Aryl hydrocarbon receptor interacting protein (AIP) : effects of N-domain mutations relevant to pituitary adenomas

Abstract

Introduction: Aryl hydrocarbon receptor interacting protein (AIP) is a two-domain, cytoplasmic chaperone and tumour suppressor. It is involved in various biochemical pathways, cyclicAMP signalling, mitochondrial import and apoptosis. Germline mutations in the AIP gene predispose to pituitary tumourigenesis with patients exhibiting an aggressive clinical phenotype. The aim of this research is to obtain structural and functional data on AIP and investigate how clinically relevant N-domain mutations affect the ability of AIP to bind to its client partners, previously presumed to involve only the C-domain.

Methods: Recombinant, full-length human AIP was sub-cloned and four known N-domain mutants were produced. After overexpression in Escherichia coli, all proteins were purified to homogeneity.
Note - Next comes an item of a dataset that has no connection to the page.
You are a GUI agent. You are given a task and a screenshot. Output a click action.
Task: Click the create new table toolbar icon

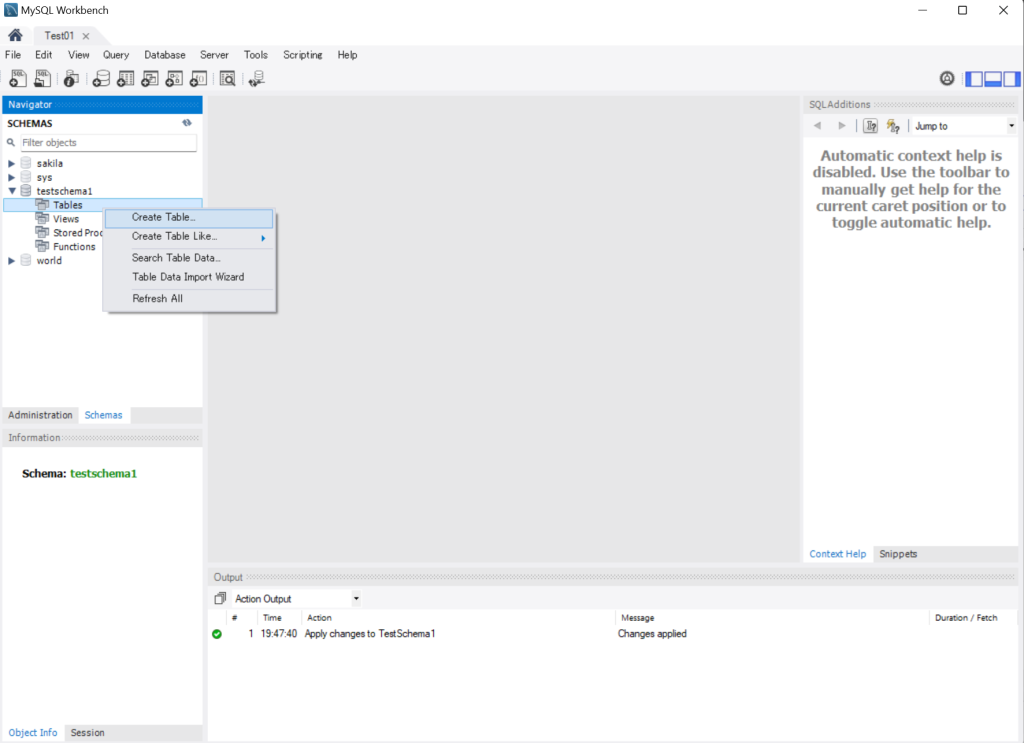[125, 79]

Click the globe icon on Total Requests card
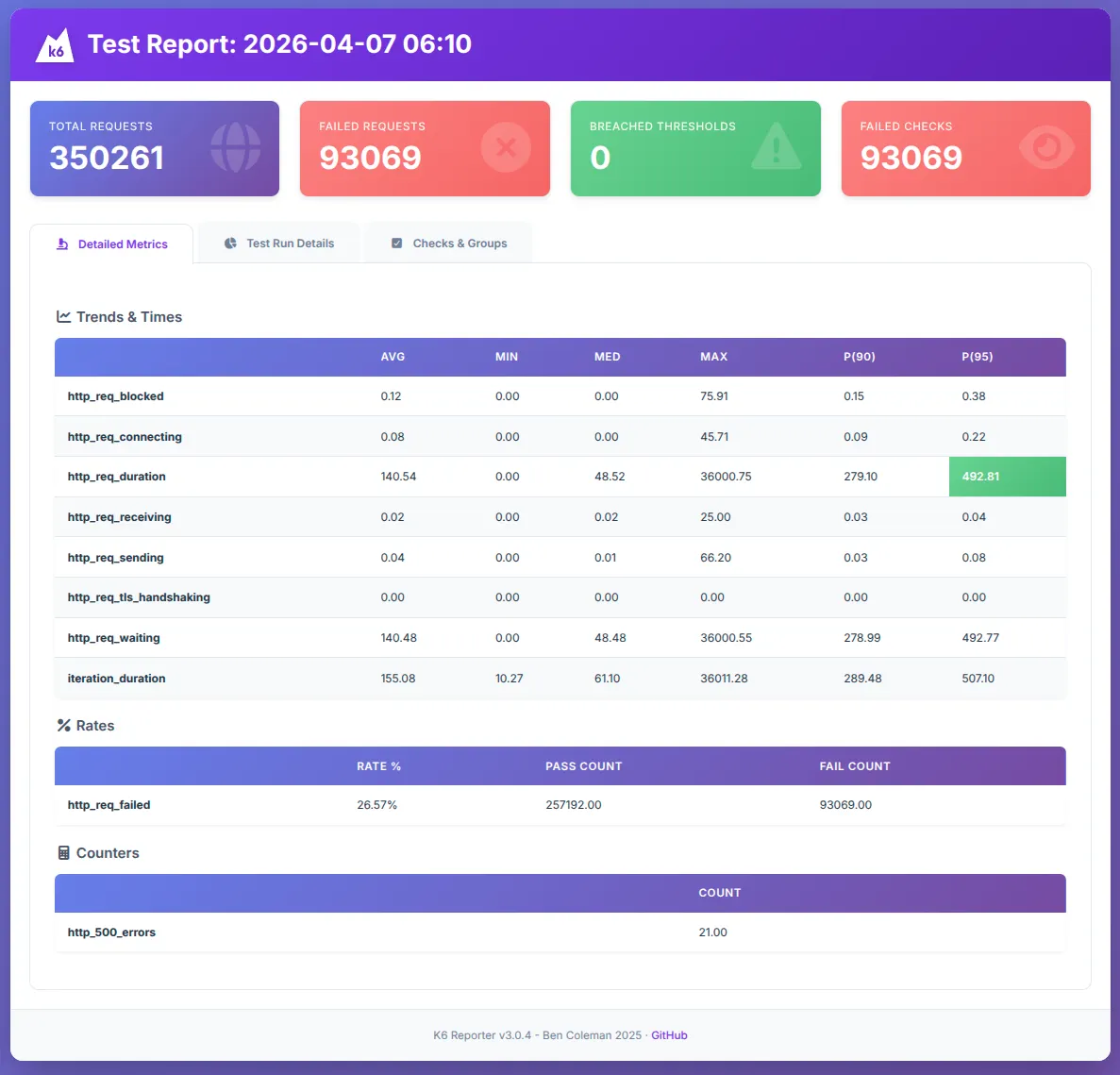236,148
Two AIP binding protein partners, heat shock protein 90 (Hsp90) and phosphodiesterase 4A5 (PDE4A5), were also cloned, expressed and purified. Protein folding and thermal stability were analysed through circular dichroism spectrophotometry and binding studies were performed using both isothermal titration calorimetry and surface plasmon resonance. The interaction of AIP and PDE4A5 was further investigated enzymatically. Structural information has been obtained using small angle x-ray scattering (SAXS) and crystallography.